At 32 weeks gestation, it recently occurred to me that in addition to shelter and food, the kid is going to need some sort of clothing. We were in Richmond, VA last weekend and hit up some thrift stores for cheap baby threads. Incidentally, if anyone is in Richmond, I recommend Diversity Thrift, which benefits GBLT-friendly HIV organizations (a direct counter to the philosophy of the Salvation Army) and has baby and kids’ clothes for 25 cents. Twenty-five cents, people! On top of that, we are planning a major tie-dying event, so slightly stained items were desirable. We may have gone a bit crazy, but anyway, the kid will have plenty to wear.
On our shopping trip, there were some prime examples of problematically gendered baby clothes:
Boys are all about danger and trucks and football!
And girls are all about shopping!
A common critique of gendered baby clothing is that girl clothes focus on looking cute and boy clothes focus on actions and non-aesthetic attributes (such as strength and intelligence). But don't worry, value based on your attractiveness is now equal opportunity:
"Does this diaper make my butt look big?"
Seriously, people? This is not cute, this is not harmless, this is not a joke. This is introducing body hatred to BABIES. It is not ok.
(I understand that babies can't typically read. However, I would argue that 1. Our baby will be a genius, and can probably already read, and 2. emblazoning a child's torso or butt with such slogans will inevitably affect the way literate people interact with him/her, and allow the message to be sublimated).
It feels very…greedy to say that this is why we aren’t telling people the sex of the baby. But it's more than that. It isn’t simply that we don’t want to receive clothes like this for gifts. It isn’t just that we don’t want to dress our child in this absurdly gendered clothing.

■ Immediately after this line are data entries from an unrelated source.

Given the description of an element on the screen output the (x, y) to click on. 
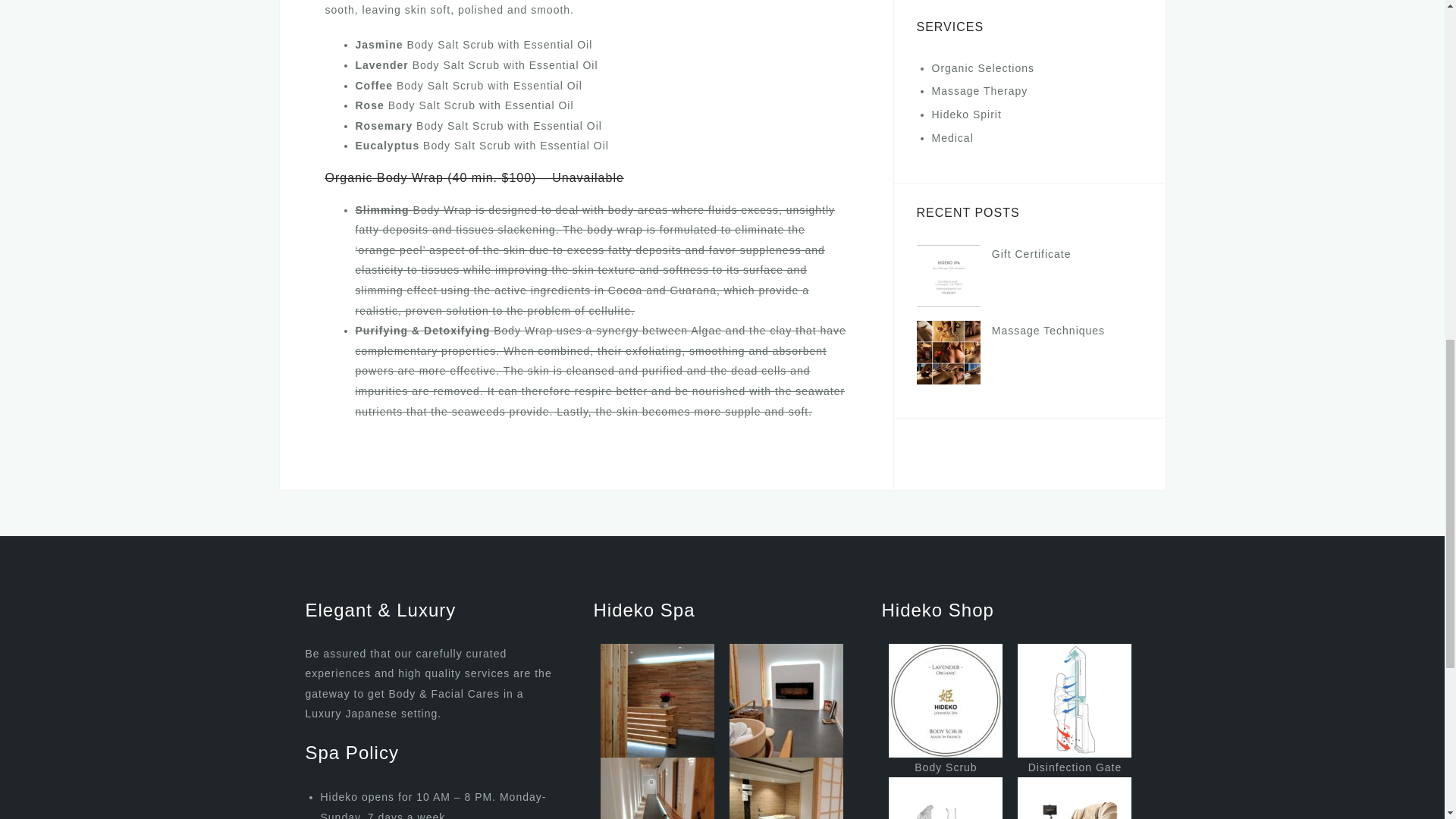
Organic Selections (982, 68)
Gift Certificate (1031, 254)
Medical (951, 137)
Hideko Spirit (966, 114)
Massage Techniques (1048, 330)
Massage Therapy (979, 91)
Given the description of an element on the screen output the (x, y) to click on. 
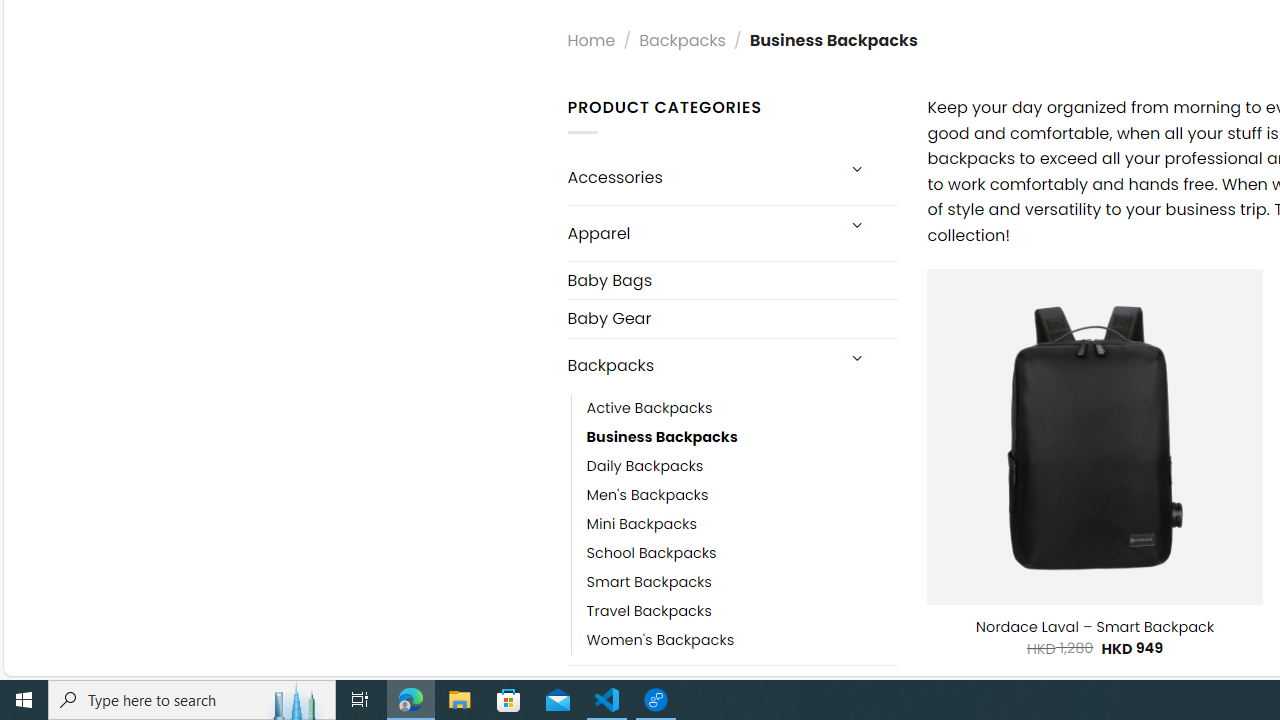
Mini Backpacks (742, 524)
Daily Backpacks (645, 465)
Daily Backpacks (742, 465)
Given the description of an element on the screen output the (x, y) to click on. 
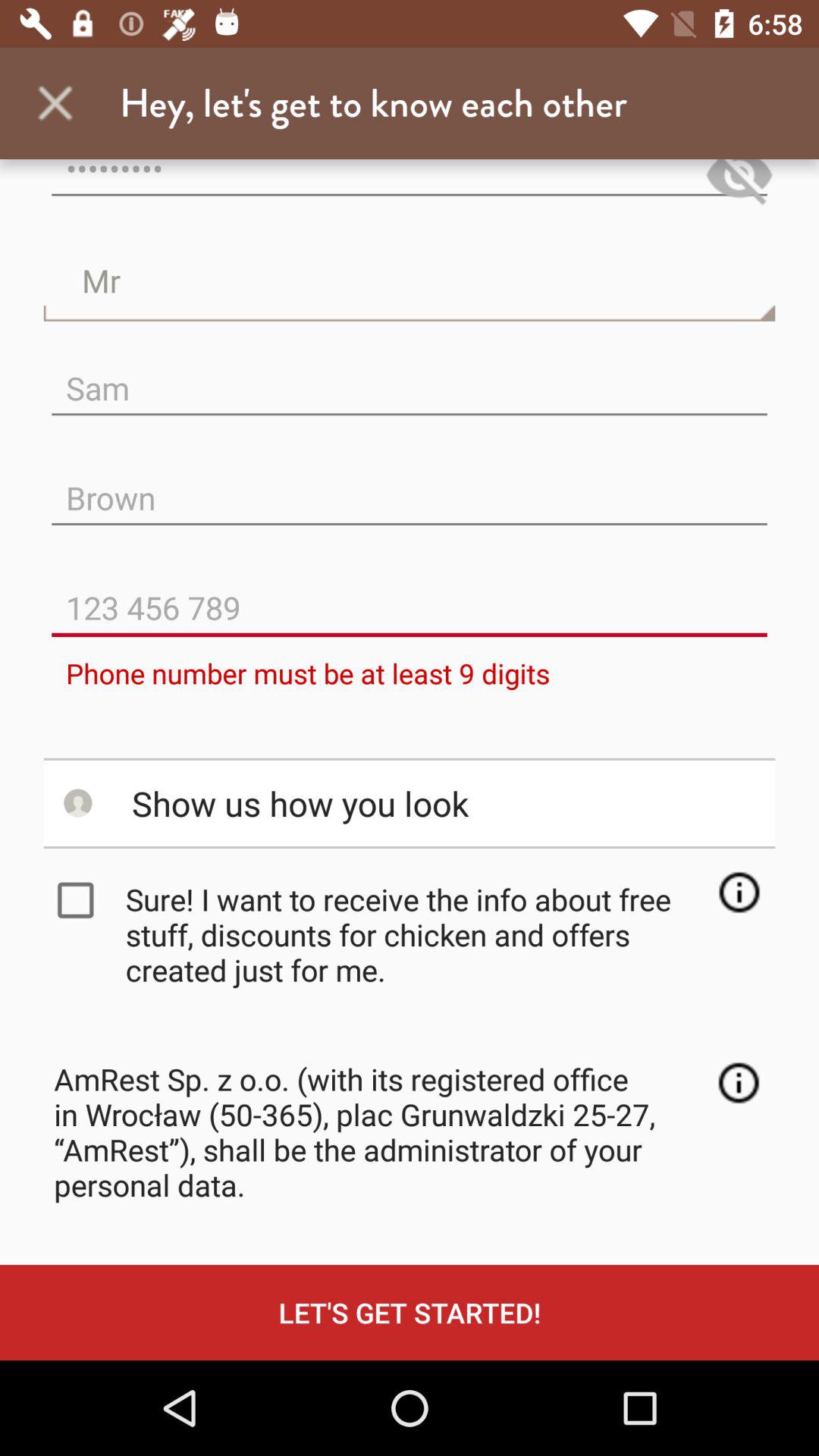
choose item to the left of hey let s (55, 103)
Given the description of an element on the screen output the (x, y) to click on. 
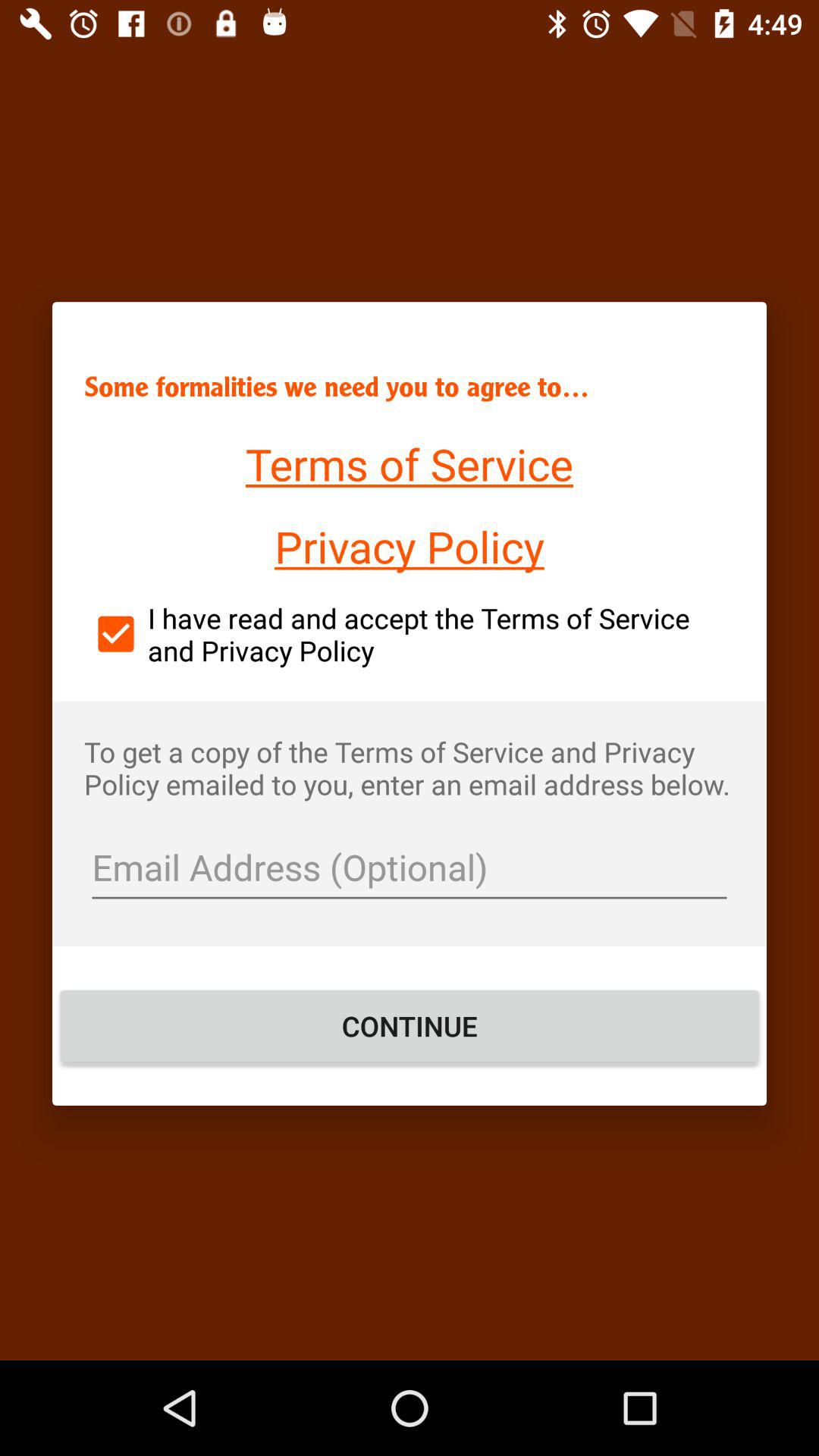
launch the item below i have read icon (409, 768)
Given the description of an element on the screen output the (x, y) to click on. 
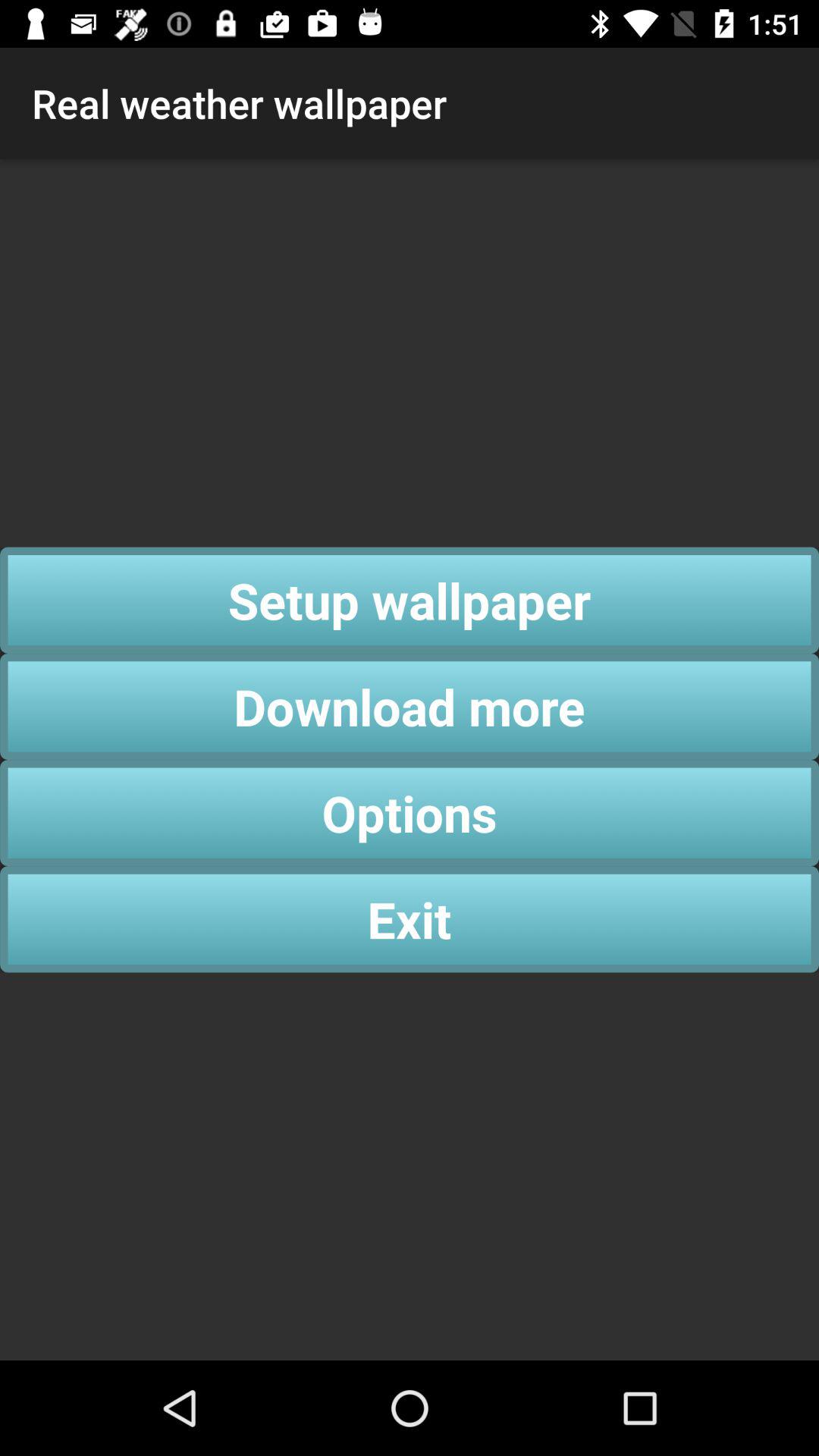
swipe until exit icon (409, 919)
Given the description of an element on the screen output the (x, y) to click on. 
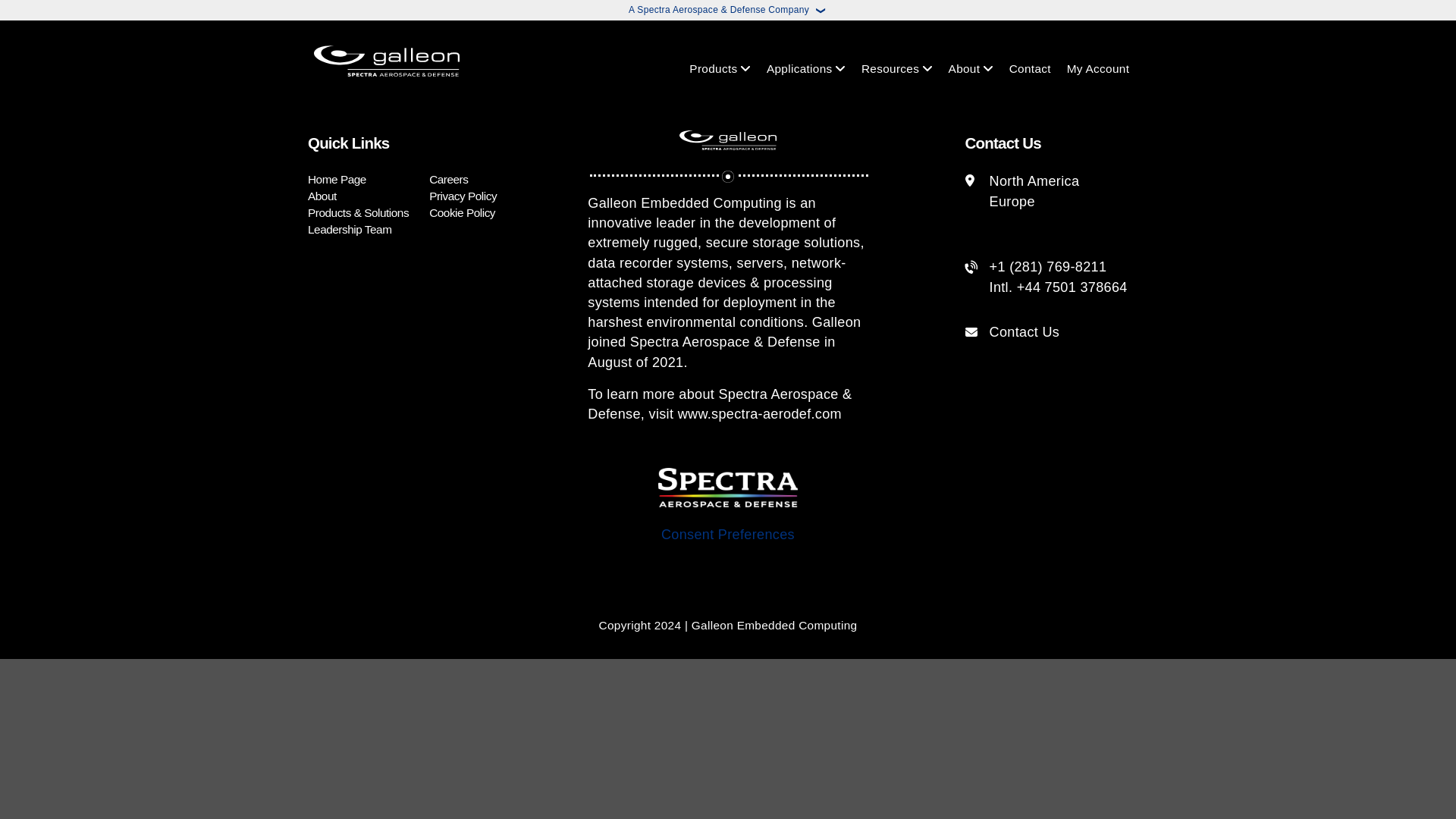
Products (712, 68)
Galleon Embedded Computing (387, 56)
Galleon Embedded Computing (727, 140)
Given the description of an element on the screen output the (x, y) to click on. 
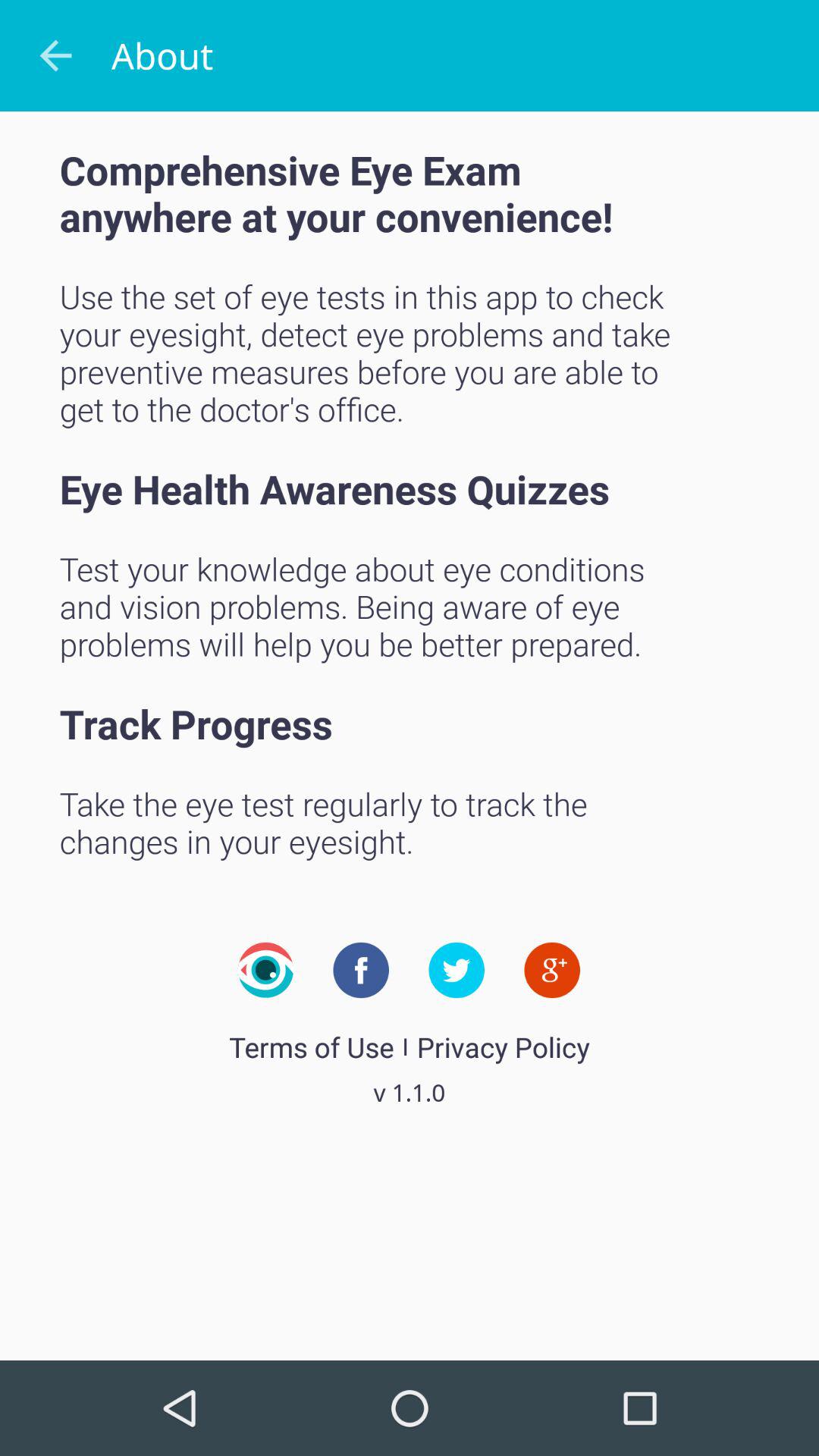
go to our twitter page (456, 970)
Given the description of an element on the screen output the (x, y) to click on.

The fact that baby clothes like this exist shows that these sexist, body-shaming, consumerism-frenzied, and generally problematic ideas in our culture are being delivered directly to people small enough to wear a 0-3 month onesie. And I am not sharing the sex of my child because I want him/her to be sheltered from these gendered expectations for as long as possible. At least until, you know, birth.